Burcombe spent 10 years at Psygnosis after joining as a game tester in 1988. He was the lead designer on the first WipEout game, which launched alongside the PSone in Europe in 1995, as well as its sequel Wipeout 2097/XL, and experienced the developer's transitional period after it was bought by Sony and renamed Studio Liverpool.

In 1998 he left to co-found N-Gen Racing and Quantum Redshift developer Curly Monsters (for more on Curly Monsters check out our article on the drama surrounding Quantum Redshift).

After Curly Monsters collapsed, Burcombe spent time at EA Warrington, which failed to ship any titles, before rejoining Studio Liverpool in 2004 to work on the Formula One franchise and game prototypes. He left in 2010 following a round of layoffs.

It was after this that Burcombe founded Playrise Games, initially helping other developers as a consultant before founding a small developer called Playrise Digital to make making a new racing game for mobile platforms.

That game was Table Top Racing, which launched on iOS devices in January 2013. An Android version released a year later, in January 2014. The Vita version goes live today, drawing a line under Table Top Racing 1.

But what's next? "Playrise is now working in next generation console development via PlayStation 4," Burcombe told Eurogamer.

"We feel like PlayStation is our spiritual home and the best place for us to express our creativity and vision. We are very excited and we can't wait to share more news with your readers very soon!"

If Burcombe manages to make a PS4 game, it'll be the first time the co-creator of WipEout has worked directly on a PlayStation home console title since 2007 PlayStation 3 game Formula One Championship Edition.
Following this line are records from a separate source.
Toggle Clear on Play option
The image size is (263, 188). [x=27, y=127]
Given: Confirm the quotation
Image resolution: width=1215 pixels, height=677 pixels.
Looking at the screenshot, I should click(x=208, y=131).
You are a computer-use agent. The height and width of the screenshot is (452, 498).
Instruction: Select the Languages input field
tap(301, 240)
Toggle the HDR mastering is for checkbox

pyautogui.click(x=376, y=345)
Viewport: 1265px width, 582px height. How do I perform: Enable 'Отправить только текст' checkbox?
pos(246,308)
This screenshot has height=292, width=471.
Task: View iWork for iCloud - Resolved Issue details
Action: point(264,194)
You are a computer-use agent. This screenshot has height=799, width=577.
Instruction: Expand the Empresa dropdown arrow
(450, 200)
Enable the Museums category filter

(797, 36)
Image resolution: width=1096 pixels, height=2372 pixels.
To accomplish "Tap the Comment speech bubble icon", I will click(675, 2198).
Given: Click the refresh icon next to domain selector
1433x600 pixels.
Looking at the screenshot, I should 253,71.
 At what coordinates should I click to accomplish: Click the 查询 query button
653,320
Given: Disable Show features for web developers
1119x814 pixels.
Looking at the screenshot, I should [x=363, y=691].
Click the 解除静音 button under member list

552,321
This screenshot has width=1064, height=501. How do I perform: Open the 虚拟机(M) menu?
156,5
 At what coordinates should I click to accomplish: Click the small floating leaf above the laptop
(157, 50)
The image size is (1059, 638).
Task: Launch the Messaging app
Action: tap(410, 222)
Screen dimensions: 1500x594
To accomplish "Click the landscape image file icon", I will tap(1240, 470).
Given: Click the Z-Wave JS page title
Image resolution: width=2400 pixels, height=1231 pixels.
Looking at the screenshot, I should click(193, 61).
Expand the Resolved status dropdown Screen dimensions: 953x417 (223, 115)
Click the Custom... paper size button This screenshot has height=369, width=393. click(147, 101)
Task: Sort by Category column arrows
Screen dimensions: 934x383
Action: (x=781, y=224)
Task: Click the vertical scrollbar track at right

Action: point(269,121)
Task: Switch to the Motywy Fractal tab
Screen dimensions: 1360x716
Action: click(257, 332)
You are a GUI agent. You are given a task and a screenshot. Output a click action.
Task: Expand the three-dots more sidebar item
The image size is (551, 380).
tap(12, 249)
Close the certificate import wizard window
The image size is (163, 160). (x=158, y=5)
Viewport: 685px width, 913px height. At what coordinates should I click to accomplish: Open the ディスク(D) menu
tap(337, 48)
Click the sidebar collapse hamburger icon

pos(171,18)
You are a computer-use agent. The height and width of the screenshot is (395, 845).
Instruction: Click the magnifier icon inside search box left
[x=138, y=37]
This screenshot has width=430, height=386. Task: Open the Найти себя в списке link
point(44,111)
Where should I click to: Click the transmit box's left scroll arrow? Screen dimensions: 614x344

Explaining the move, Burcombe pointed to the ease with which small developers are able to self-publish their games on the PS4.

"The change is absolutely a positive for us," he said. "We're excited by that. It's our spiritual home. It's where we can attract real gamers who don't mind paying for stuff."

In August 2012 Sony closed down Studio Liverpool, saying it was focusing on other studios that "are currently working on exciting new projects". Evolution, based in Runcorn, Cheshire, is set to release PS4 exclusive racer DriveClub later this year.

Burcombe, who had been made redundant as part of the 2010 layoffs that gutted half the studio's staff, said the writing had been on the wall.

"I can't imagine what the costs of running Liverpool Studio and Evo were like," he said. "The fact they took 50 per cent of the studio, everyone knew what that meant: longer term that was going to be a problem for the studio. They still had a couple of things in the pipeline. They tried to make the merger of Evolution and Liverpool work. It didn't really work in my view, although there are quite a few Liverpool staff still working at Runcorn now making DriveClub and they're doing a great job."